What needs to be done - Find the line that holds "Task: Open Salesforce service link", then repeat it and each line below it word for word through the end of the listing, leaving out pictures.

Exercise material -
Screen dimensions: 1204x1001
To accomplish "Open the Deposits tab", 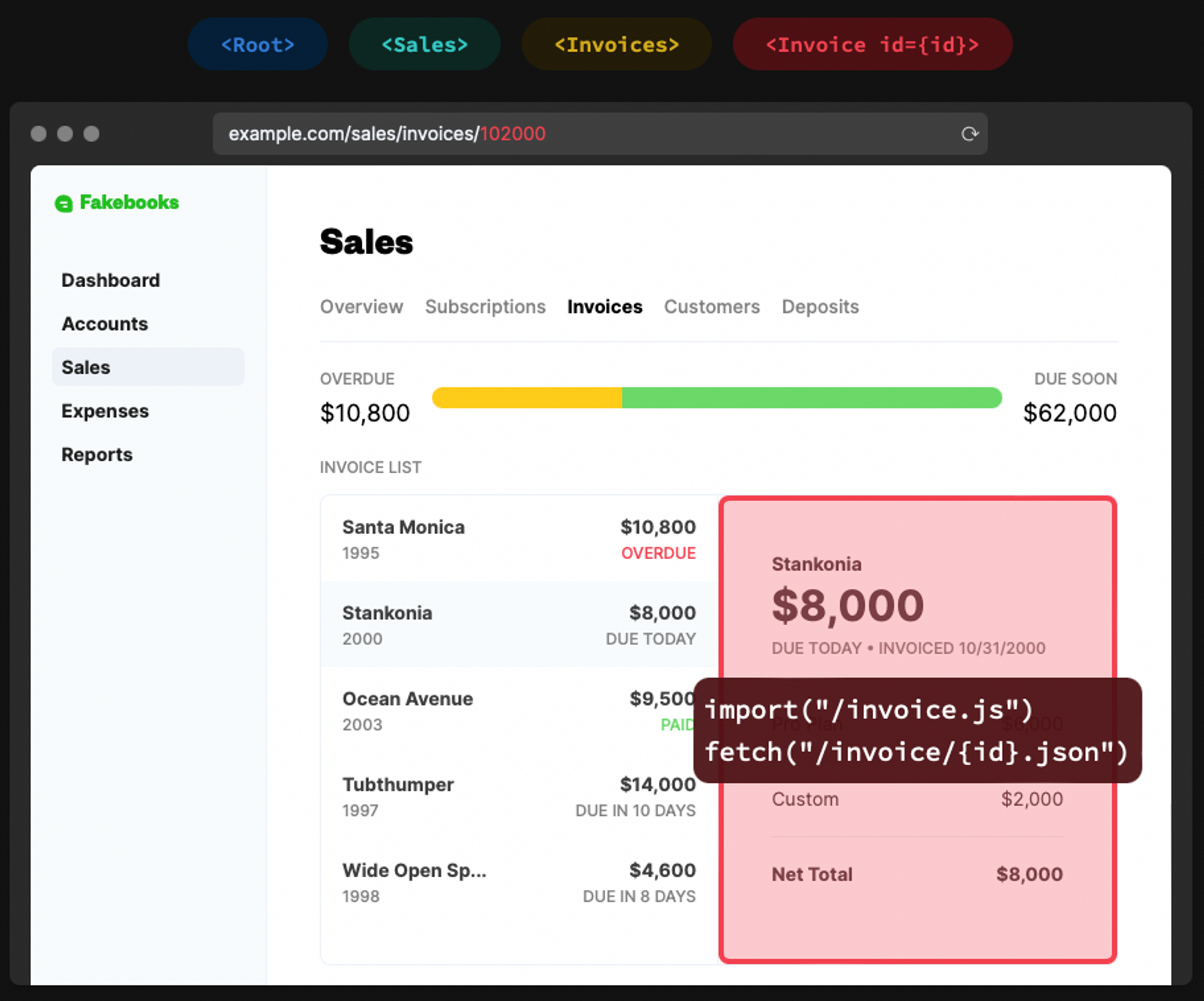I will click(x=819, y=306).
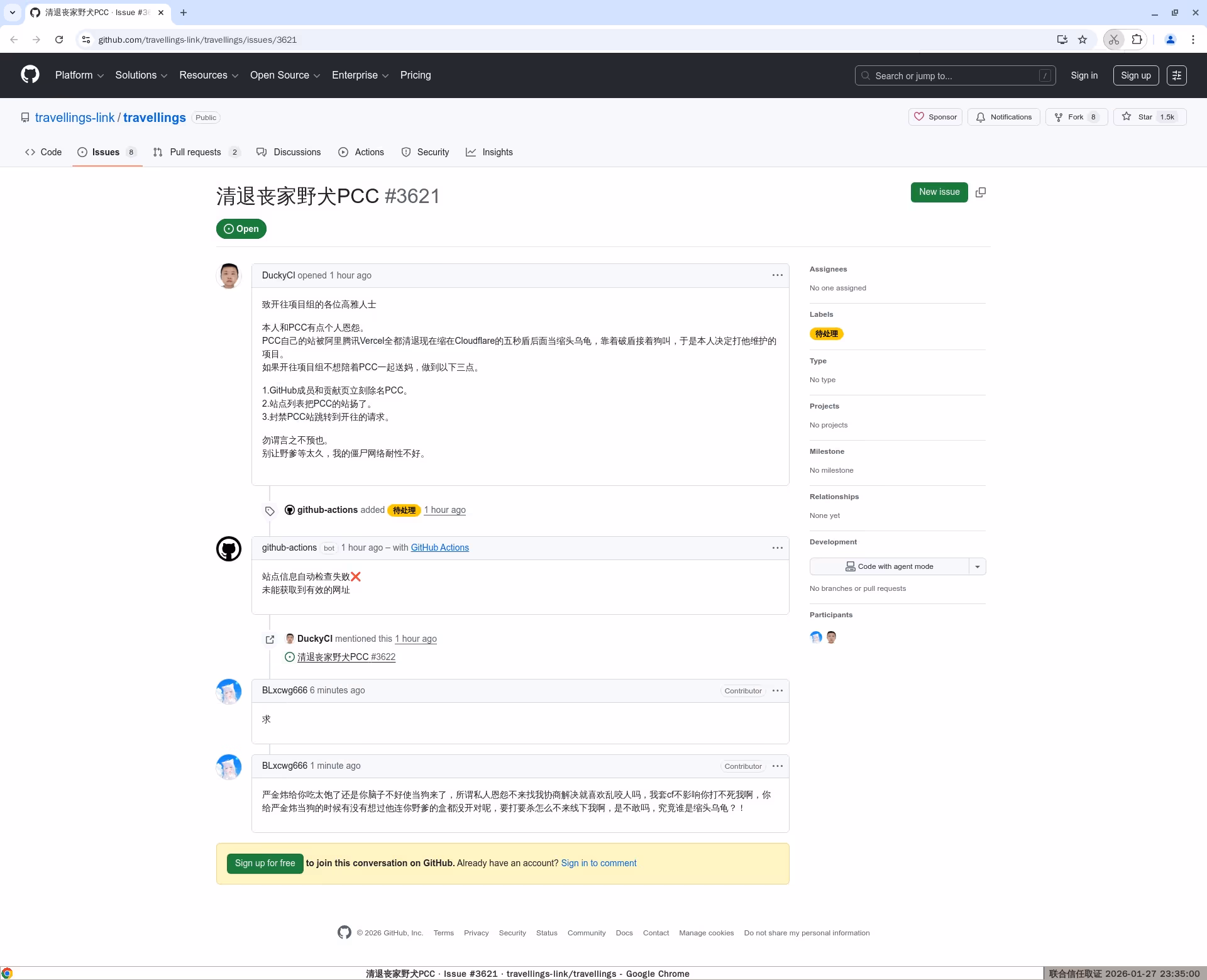Click the GitHub home logo

29,75
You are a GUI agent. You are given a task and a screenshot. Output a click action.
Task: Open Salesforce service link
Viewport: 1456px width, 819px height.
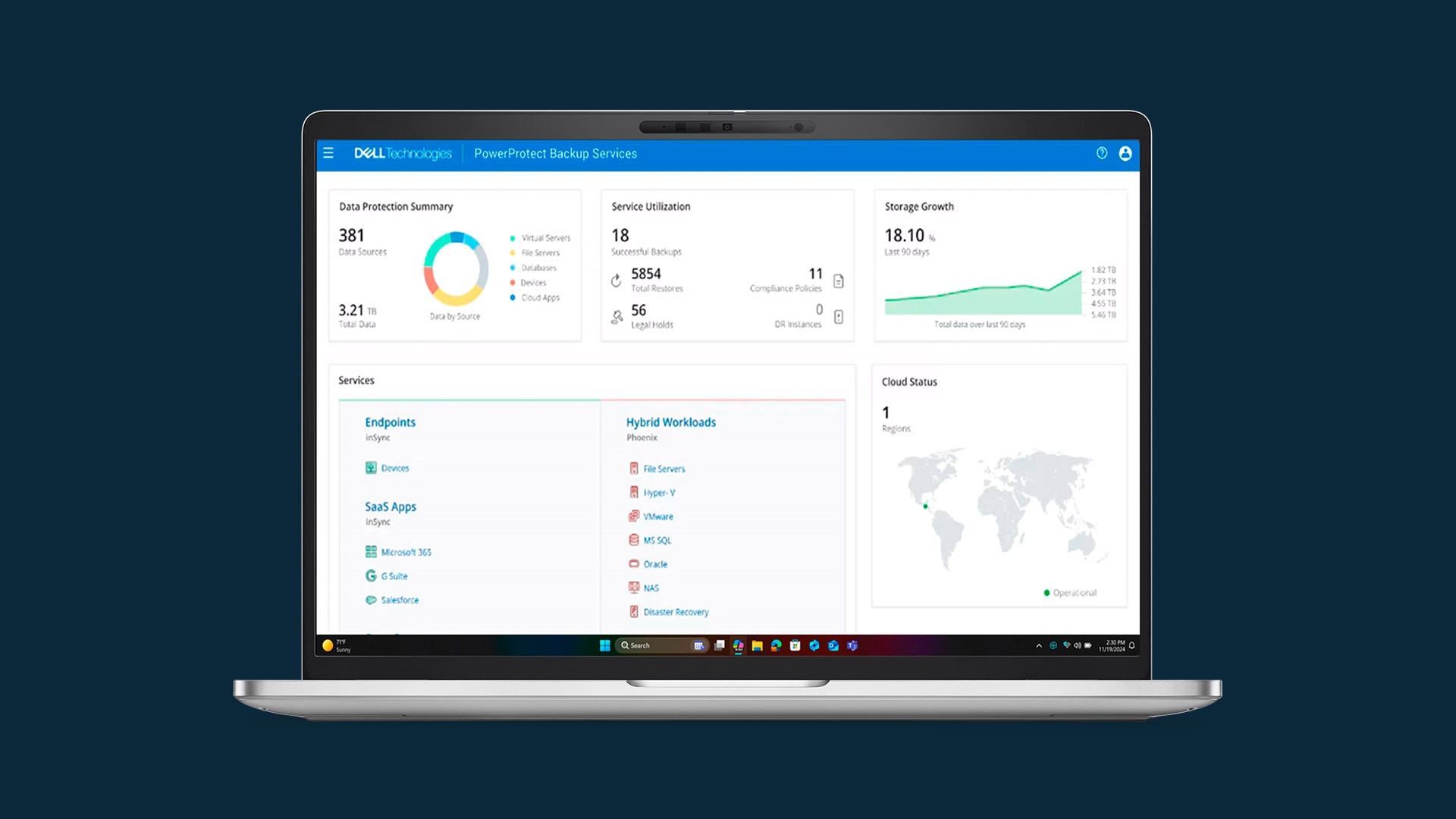400,600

Result for this exercise -
Task: Open Salesforce service link
Viewport: 1456px width, 819px height.
400,600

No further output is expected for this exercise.